# Is this a wedding or a fundraiser?



## Mrs.X (Apr 1, 2015)

My son, who is my only child is getting married to a lovely young woman next year. They are just starting out in their careers so they aren't established financially. The bride's family plans to cover most of the reception cost and my husband and I will cover items traditionally paid for by the groom's family, plus offer extra help by paying for the photography, transportation, music, etc. I assume my son's father (my ex) and his stepmother will contribute as well. 

Here's my issue; some members of the bride's family have put it in her head that cash gifts from guests "must" equal the amount of their dinner at minimum. An older, recently married relative of the bride complained that someone gave her a $30 Macys gift card and "she doesn't even shop there." I think this is extremely tacky. First off, how would one know how much the meal costs, unless someone tells them that it's $75 per plate? So far, I've only submitted a few names for the guest list because I don't want my friends and family to be scrutinized for their generosity or lack thereof. 

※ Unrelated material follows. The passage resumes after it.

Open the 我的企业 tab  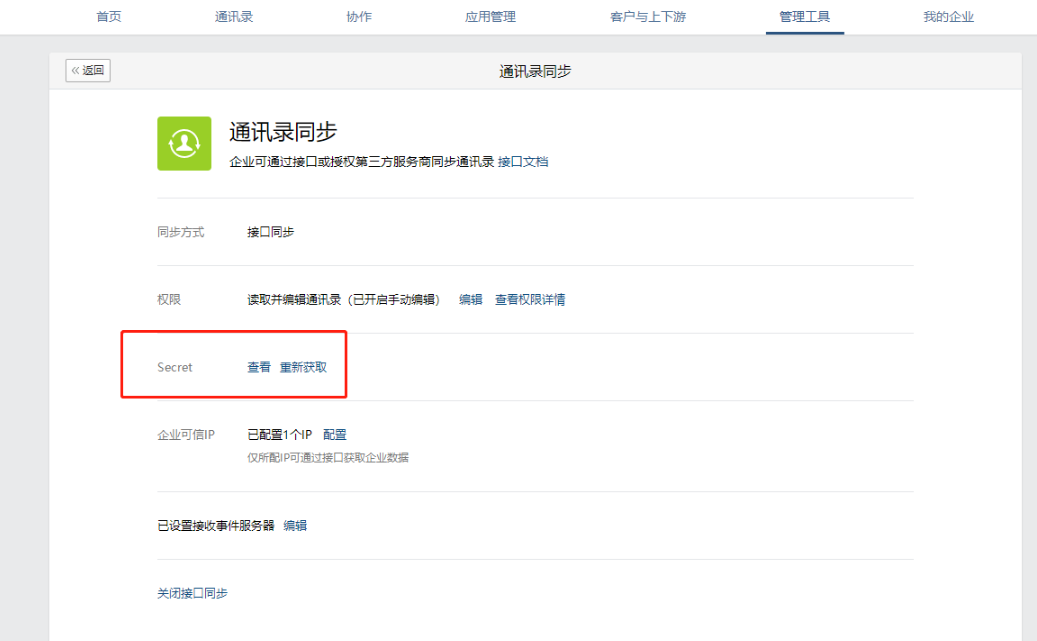[x=948, y=17]
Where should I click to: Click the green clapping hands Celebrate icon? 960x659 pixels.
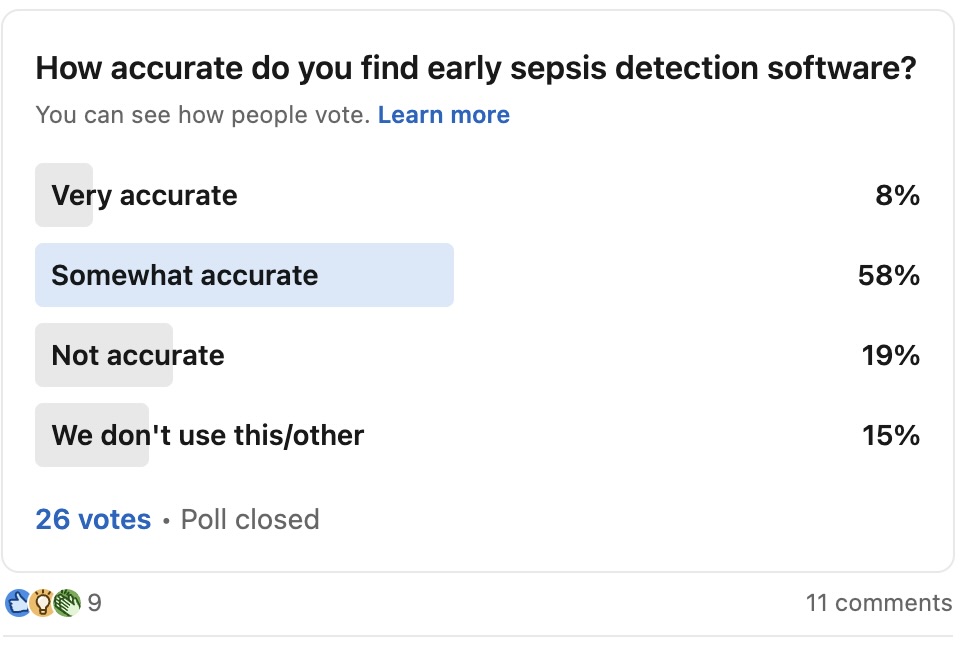[67, 603]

Is this something new? I don't want to be a meddling MIL but I do not agree with this way of thinking. Of course, guests attending a wedding should give gifts but I feel it is inappropriate to expect a certain dollar amount. Spending $20k plus in the hopes of recouping all the money spent is poor financial planning. If the money means so much it would be better spent as a down payment on a home. But that's just my opinion. I understand that weddings cost money but since when do guests foot the bill?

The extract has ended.